Meredith and I sat on the beach for a while after that and I told her this family story about ducks, of all things.
“My father found some injured ducks by the side of the river once when he was young,” I told her. “Or his mother—my grandmother—did. She picked them up and brought them home and they raised the ducks for a while. Then when they got bigger they were flapping around, and it seemed like they could fly again soon, my father and his brothers picked the ducks up and tossed them to each other and then, over time, out the kitchen window. They considered it a form of training. That’s how they taught the ducks to fly again. This was in Wisconsin. When the ducks got good enough at flying from the first floor window, they tossed them out the second floor. The ducks flew down into the garden and landed. So they tossed the ducks out of every window in the house. And when the ducks just got too big and seemed to be able to take care of themselves again enough to tolerate, even, any catapult from any window, my grandmother took them back to the river. My dad said they were pretty happy to be back. They looked like they were having a good time.”
After that we just sat staring out at the waves, pushing cigarette butts down into the sand. The gray of the water beat up against the gray of the sky to the point you could hardly distinguish the line between the two. Meredith put her arm around me.
Surfing: lying on the board. Letting the whole world go.
I paddled out and got back in the surf line. Then I floated farther. I decided to draw in, to bob and wait. I decided to stop trying.

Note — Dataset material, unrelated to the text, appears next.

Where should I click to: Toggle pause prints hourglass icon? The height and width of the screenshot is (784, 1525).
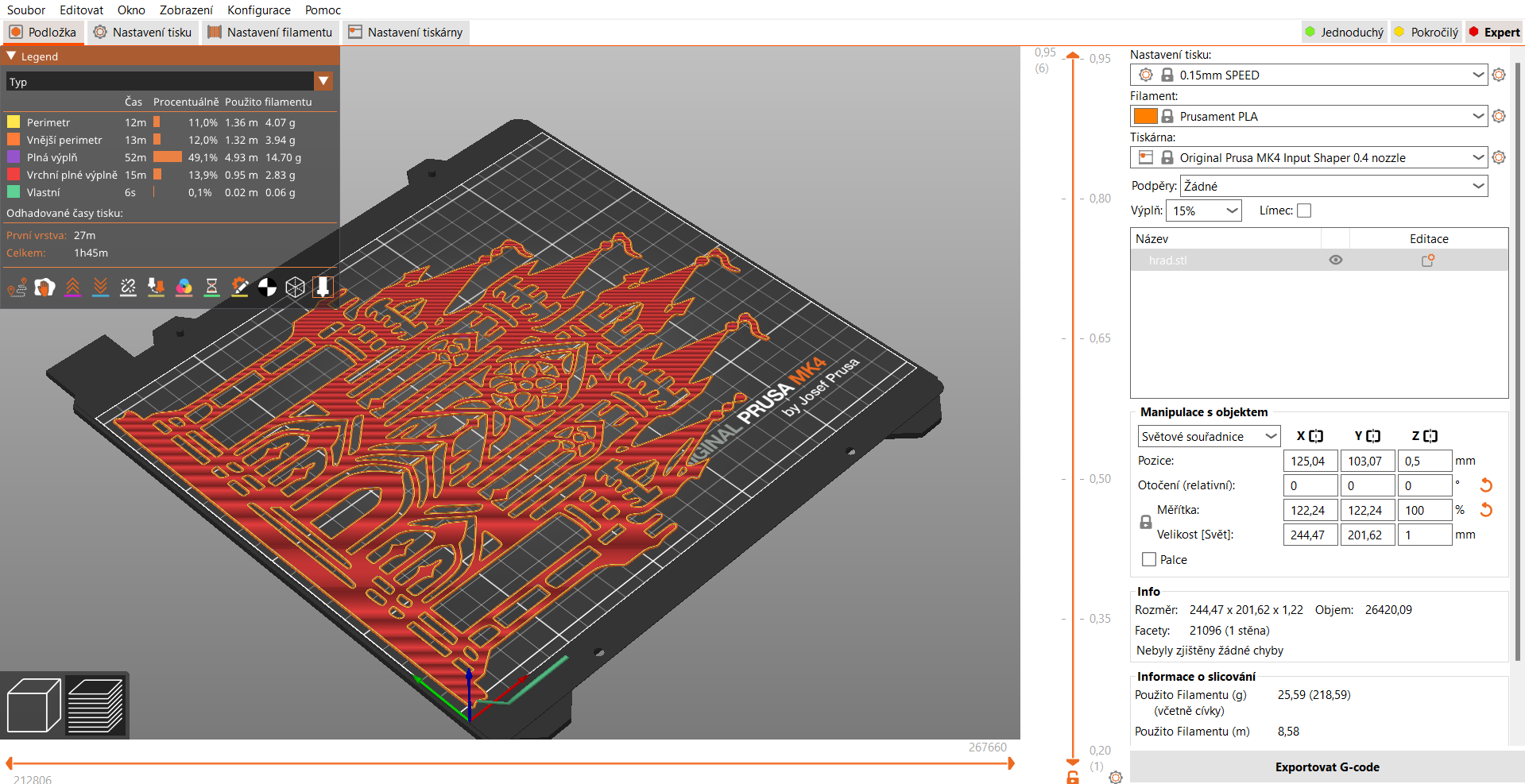pos(211,288)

A low wavy form pass beneath me. I imagined an octopus or shark taken to shallow water, made nimble and multi-finned out here where anything could mutate and anything could grow. I lay on my board, my nose nearly tipped into the water and scrutinizing, straining to look and see, to verify. To be right to be scared. But it was only a clump of sea grass, knotted and heavily weighted somehow. It trailed along the bottom on some passage to a place out of sight. How quickly it disappeared.
When a set of waves came and threw me under I flipped, took the board from the top, burrowed in and came back up the end of a wave. From there I swam out beyond the break. When the next set came in I only rose and fell even as the water raced toward the beach, this power by tons that smashes and then recedes, smashes and recedes, like nothing’s wrong and nothing ever happened.